- Presidenta de Nimehuatzin lamenta que el Minsa los haya excluido “por manejos politiqueros”, pero el Minsa dice que ellos pueden trabajar con la comisión
Nohelia González yRoberto Pé[email protected]
Más de 15 años de labor de capacitación para la prevención de la epidemia del VIH/sida (Síndrome de Inmunodeficiencia Adquirida) no fueron suficientes, aparentemente, para que la Fundación Nimehuatzin fuese integrada como miembro de la Comisión Nacional de Sida en el país.
Rita Arauz, presidenta de la Fundación Nimehuatzin, un organismo no gubernamental creado formalmente en 1990, que trabaja en capacitación, atención e investigación sobre el tema del sida, cuestionó el hecho de que el Gobierno, a través del Ministerio de Salud no consideró desde el origen de la Conisida la incorporación de la fundación como ente pionero en la temática.
En entrevista con LA PRENSA, Arauz, junto a los periodistas María Elena Artola y Teatino Santana, integrantes de la red de comunicadores sobre el tema del VIH/sida, lamentaron que el capital social generado por años de trabajo de la Fundación, que ha dado como resultado la conformación de tres redes (comunitaria, de comunicadores y de ética), no sea aprovechado por el Ministerio de Salud y la Conisida en provecho del trabajo de prevención de la epidemia.
“Existe un capital social que se ha venido desarrollando y fortaleciendo, pero por manejos politiqueros, de influencias y protagonismos personales se deja fuera”, dijo Arauz.
Sin embargo Beatriz Delgado, responsable del departamento de Vigilancia de VIH/sida del Minsa, dijo que aunque sólo dos personas provenientes de organismos de la sociedad civil que realizan labores de prevención de la enfermedad, forman parte de la directiva del Conisida según lo establecido por Ley 238, Nimehuatzin está en capacidad de trabajar con la comisión.
“Leonel Argüello y Ana María Pizarro son representantes dentro de la Conisida desde la población civil. Si Nimehuatzin quiere trabajar a través de la Conisida tendrá que enviar sus proyectos a los dos representantes y ellos van a evaluarlos, como Ministerio de Salud no nos oponemos, ellos no han tenido obstáculo para trabajar con el ministerio”, concluyó Delgado.
INTERNACIONALMENTE RECONOCIDOS
Nimehuatzin destaca la labor de educación y concientización realizada con los diputados de la Asamblea Nacional a fin de lograr la aprobación de la Ley 238 o Ley de Promoción, Protección y Defensa de los Derechos Humanos ante el sida, creadora del Conisida. “A Conisida la crea la Ley 238 y nosotros fuimos co-creadores. Educamos a los legisladores”, subraya.

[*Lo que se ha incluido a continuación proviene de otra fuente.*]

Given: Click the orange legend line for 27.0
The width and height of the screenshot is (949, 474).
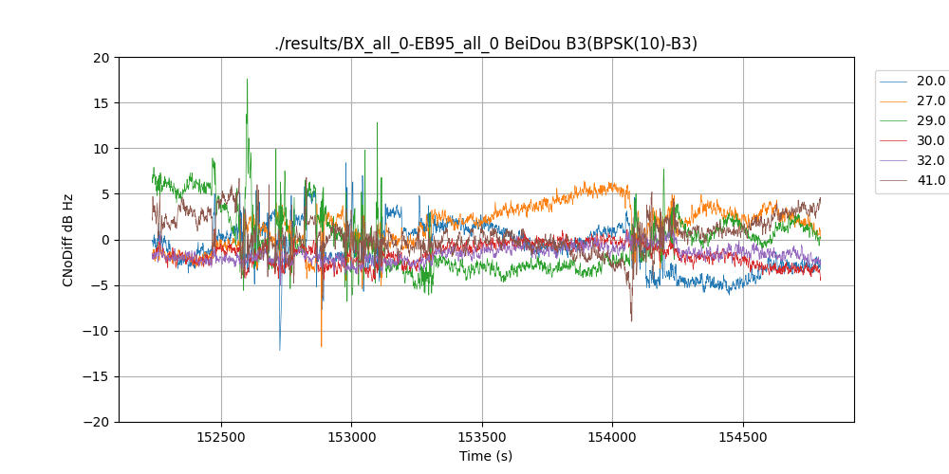Looking at the screenshot, I should click(x=894, y=100).
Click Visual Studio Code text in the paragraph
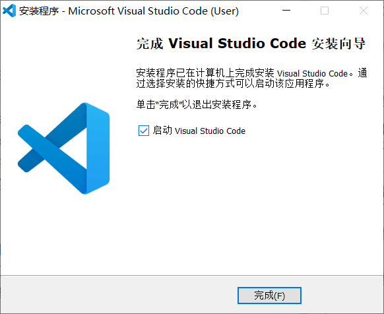384x314 pixels. (x=313, y=73)
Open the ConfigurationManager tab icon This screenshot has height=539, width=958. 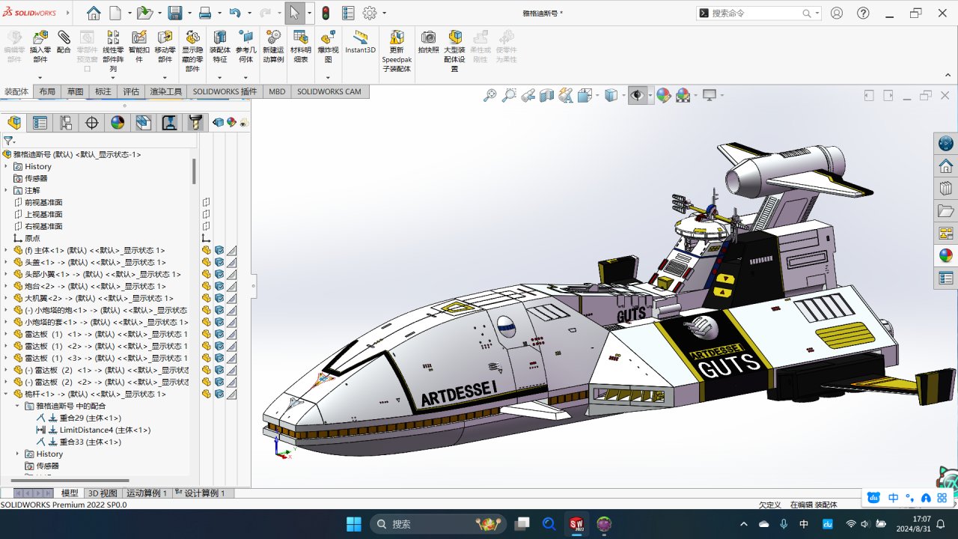66,124
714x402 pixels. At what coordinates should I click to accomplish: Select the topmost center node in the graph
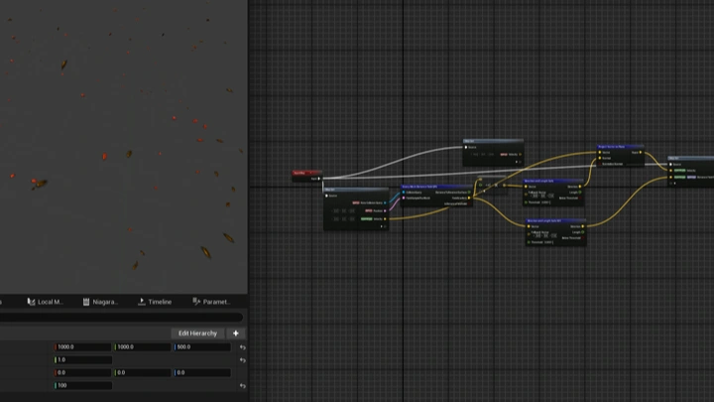pos(493,142)
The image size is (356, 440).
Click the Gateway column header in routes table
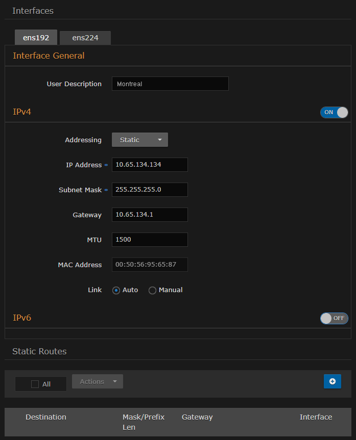[197, 417]
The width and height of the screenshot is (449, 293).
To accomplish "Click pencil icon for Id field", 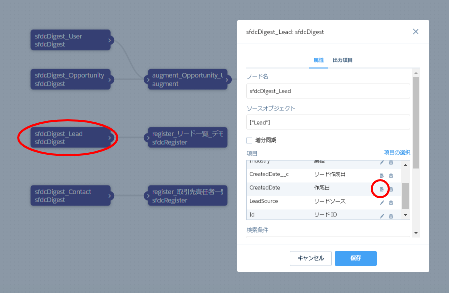I will point(382,216).
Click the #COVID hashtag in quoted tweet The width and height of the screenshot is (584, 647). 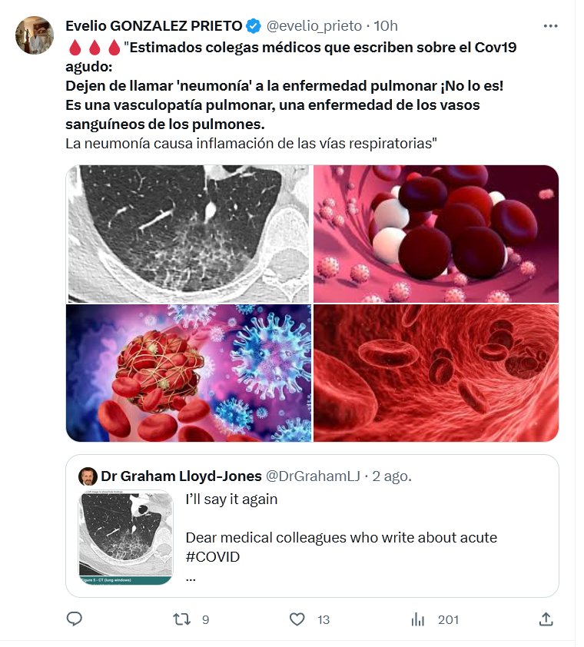[x=213, y=556]
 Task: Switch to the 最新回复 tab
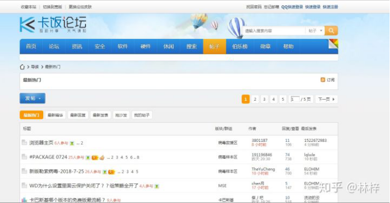pyautogui.click(x=78, y=115)
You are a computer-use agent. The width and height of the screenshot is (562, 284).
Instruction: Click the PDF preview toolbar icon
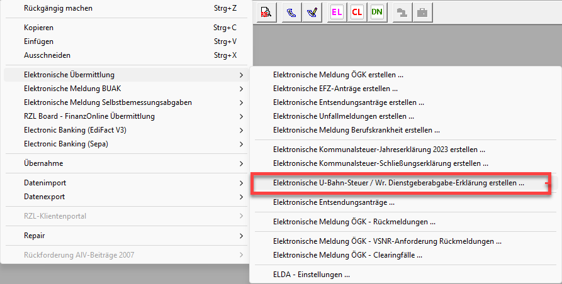coord(266,12)
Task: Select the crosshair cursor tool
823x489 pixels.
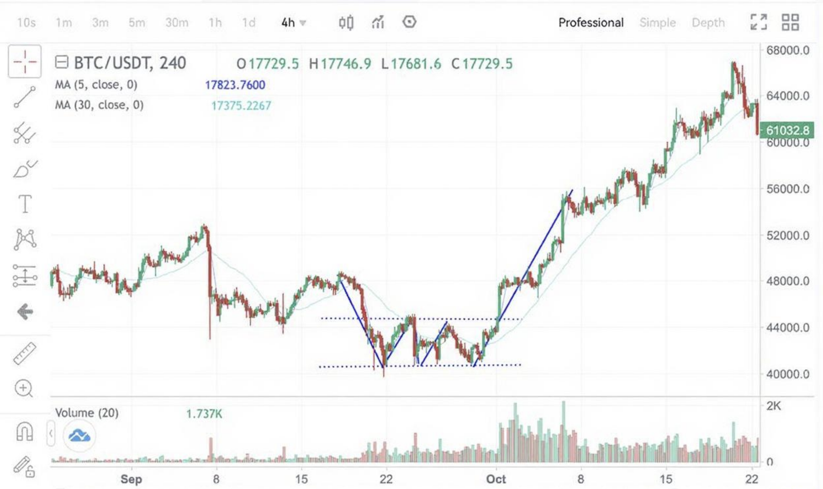Action: (x=25, y=62)
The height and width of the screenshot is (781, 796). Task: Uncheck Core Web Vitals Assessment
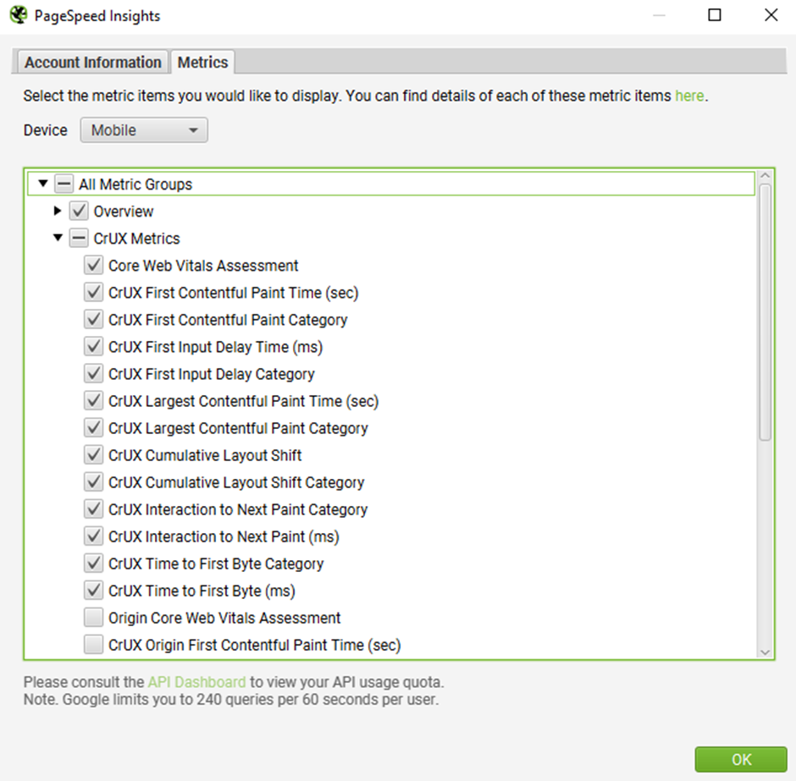click(93, 265)
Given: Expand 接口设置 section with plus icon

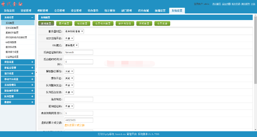Looking at the screenshot, I should [x=32, y=73].
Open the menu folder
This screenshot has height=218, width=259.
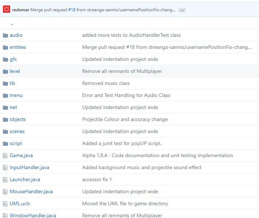16,96
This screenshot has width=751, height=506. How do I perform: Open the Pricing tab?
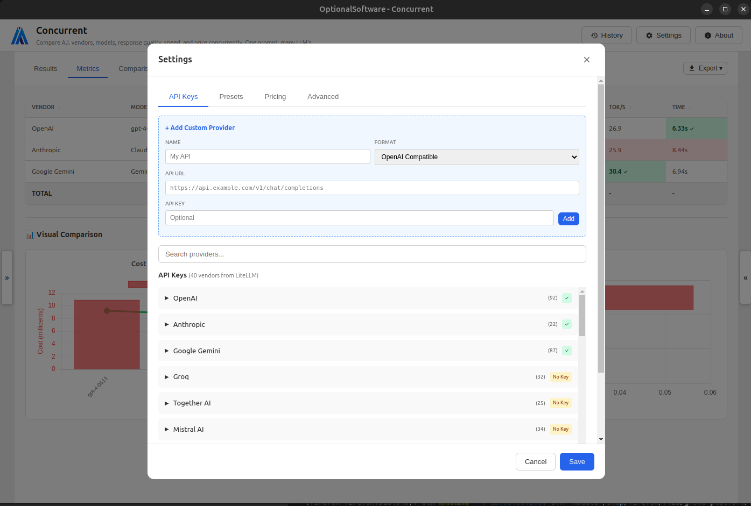pos(275,96)
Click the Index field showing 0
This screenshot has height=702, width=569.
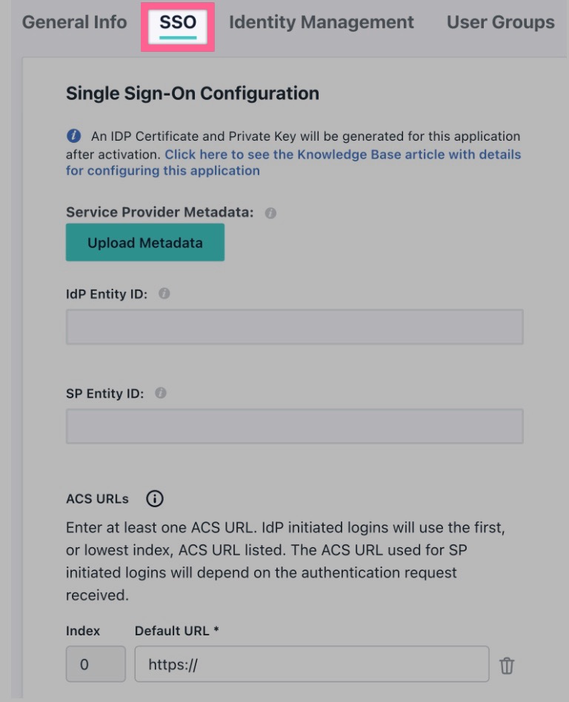96,664
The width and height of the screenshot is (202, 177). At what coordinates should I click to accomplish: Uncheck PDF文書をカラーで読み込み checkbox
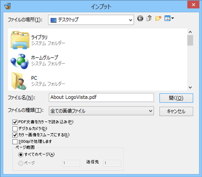[x=15, y=122]

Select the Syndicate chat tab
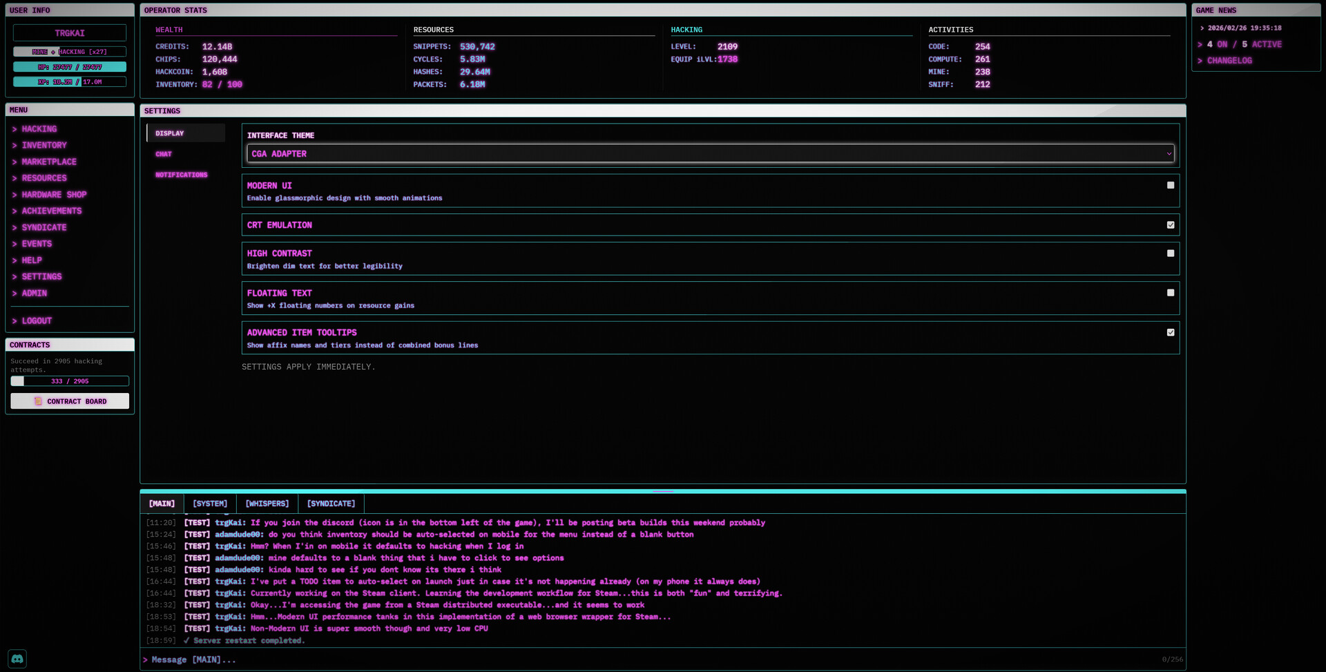click(x=331, y=504)
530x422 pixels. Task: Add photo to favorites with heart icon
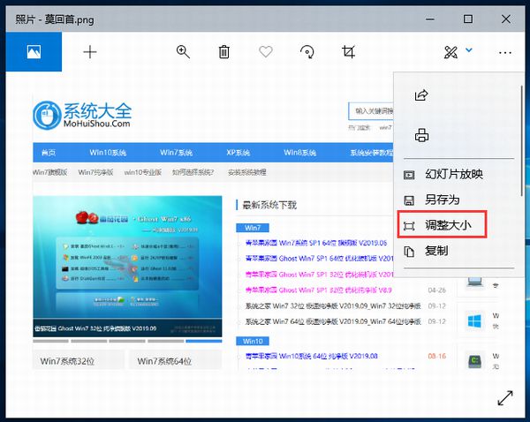(x=265, y=52)
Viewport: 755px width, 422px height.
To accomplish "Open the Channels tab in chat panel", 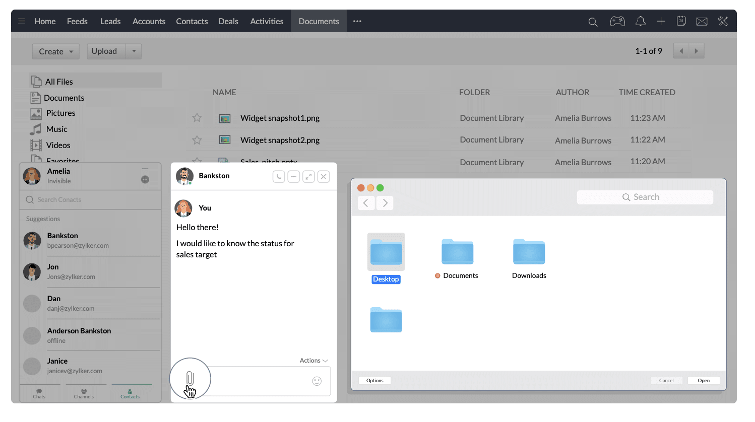I will click(84, 393).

Para Arauz es lamentable que el trabajo de Nimehuatzin sea reconocido internacionalmente y que en el país no se considere su participación en la instancia rectora de la temática.
Cuestionó que desde que en el 2000, la entonces ministra de Salud, Mariángeles Argüello, incluyó en la Conisida “a sus aliados”, situación que a su juicio sigue primando en la actual administración del Minsa.
Para Arauz el Fondo Global de Naciones Unidas, del que Nicaragua recibirá 10.4 millones de dólares para combatir el sida, la tuberculosis y la malaria, es una oportunidad para aprovechar iniciativas como las impulsadas por Nimehuatzin con las redes, dada la presencia territorial que tienen.
Agregó que el sida debe ser incluido dentro de la agenda del desarrollo humano sostenible.
ESTADÍSTICAS
Nicaragua registró en los últimos 16 años un total de 1,099 portadores del Síndrome de Inmunodeficiencia Adquirida (sida), de los cuales 248 ya fallecieron, según las estadísticas del Ministerio de Salud, correspondientes al período de 1987 —cuando se confirmó el primer caso de sida en Nicaragua— a junio del 2003.
Del total de infectados 469 adquirieron la enfermedad en el vientre de su madre. Catorce de los enfermos actualmente son niños. La Organización Panamericana de la Salud ha advertido que uno de los grupos de edades que está siendo afectado en Nicaragua por la enfermedad, son los niños de 8 a 10 años, que habrían sido infectados tras un abuso sexual.
La Cruz Roja Nicaragüense detectó en el 2002, 30 personas portadoras de sida, de 36,000 donadores de sangre.